##### Material for this task #####

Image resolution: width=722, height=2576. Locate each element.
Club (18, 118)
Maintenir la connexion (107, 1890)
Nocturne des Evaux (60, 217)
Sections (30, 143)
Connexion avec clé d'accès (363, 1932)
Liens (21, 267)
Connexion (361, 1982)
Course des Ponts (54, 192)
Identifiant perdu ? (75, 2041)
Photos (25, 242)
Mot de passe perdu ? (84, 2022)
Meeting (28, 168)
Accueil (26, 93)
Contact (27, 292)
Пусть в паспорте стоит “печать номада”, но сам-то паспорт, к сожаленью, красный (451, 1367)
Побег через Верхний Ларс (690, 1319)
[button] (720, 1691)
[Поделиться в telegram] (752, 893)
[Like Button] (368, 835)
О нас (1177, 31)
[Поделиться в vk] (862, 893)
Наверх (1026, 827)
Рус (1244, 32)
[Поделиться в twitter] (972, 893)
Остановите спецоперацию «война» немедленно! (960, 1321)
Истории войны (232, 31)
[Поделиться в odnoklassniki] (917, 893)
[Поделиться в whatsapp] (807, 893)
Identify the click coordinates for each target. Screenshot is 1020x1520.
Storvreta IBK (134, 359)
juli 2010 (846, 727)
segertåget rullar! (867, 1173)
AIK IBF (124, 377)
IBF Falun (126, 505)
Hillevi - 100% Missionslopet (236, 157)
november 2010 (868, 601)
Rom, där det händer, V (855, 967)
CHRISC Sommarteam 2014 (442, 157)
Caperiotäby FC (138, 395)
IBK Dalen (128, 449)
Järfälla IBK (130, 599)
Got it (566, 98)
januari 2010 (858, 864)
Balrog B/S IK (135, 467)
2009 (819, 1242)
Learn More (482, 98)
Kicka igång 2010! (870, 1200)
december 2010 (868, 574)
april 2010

#####

- **Problem to work on**: Please list every line of the entries above that contains the word "perdu", copying each line in full.

- **Task response**:
Identifiant perdu ? (75, 2041)
Mot de passe perdu ? (84, 2022)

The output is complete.